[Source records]
┏━━

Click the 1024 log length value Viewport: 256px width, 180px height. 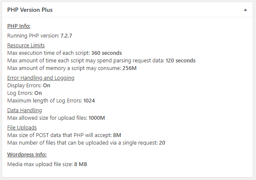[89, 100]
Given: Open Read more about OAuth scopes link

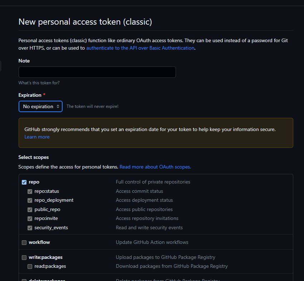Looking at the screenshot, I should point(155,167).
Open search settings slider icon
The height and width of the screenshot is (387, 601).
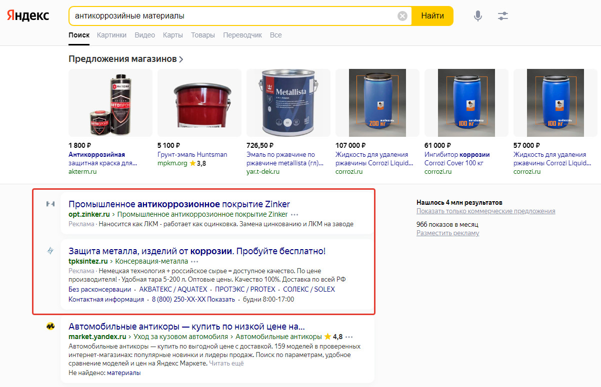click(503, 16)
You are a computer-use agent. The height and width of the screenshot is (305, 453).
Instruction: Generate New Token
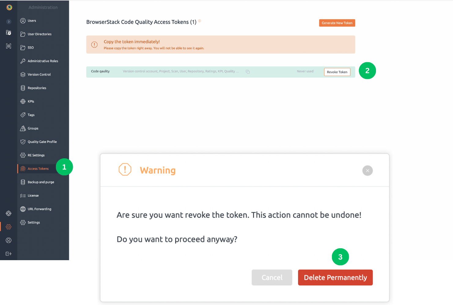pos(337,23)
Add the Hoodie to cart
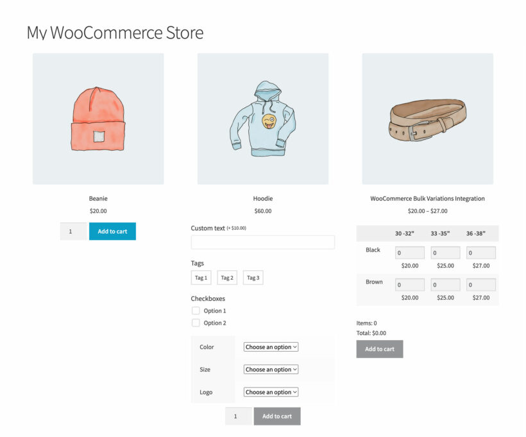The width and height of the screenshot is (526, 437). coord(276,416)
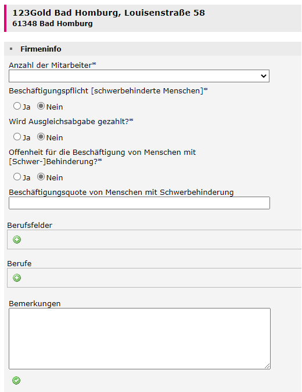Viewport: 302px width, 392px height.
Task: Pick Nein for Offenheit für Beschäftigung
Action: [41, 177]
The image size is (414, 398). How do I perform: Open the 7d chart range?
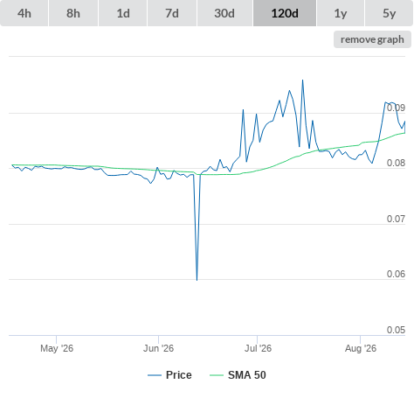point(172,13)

┗━━

Reproduce verbatim every line starting at the line that holds "The height and width of the screenshot is (387, 601)." and ending with the final line of the data; omit the pictures.

- _EXERCISE OUTPUT_
The height and width of the screenshot is (387, 601).
click(503, 16)
You are a computer-use agent. The height and width of the screenshot is (305, 453).
Instruction: Generate New Token
pos(337,23)
Add the Hoodie to cart
The width and height of the screenshot is (526, 437). coord(276,416)
Viewport: 302px width, 392px height.
Task: Pick Nein for Offenheit für Beschäftigung
Action: [41, 177]
The image size is (414, 398). How do I perform: Open the 7d chart range?
point(172,13)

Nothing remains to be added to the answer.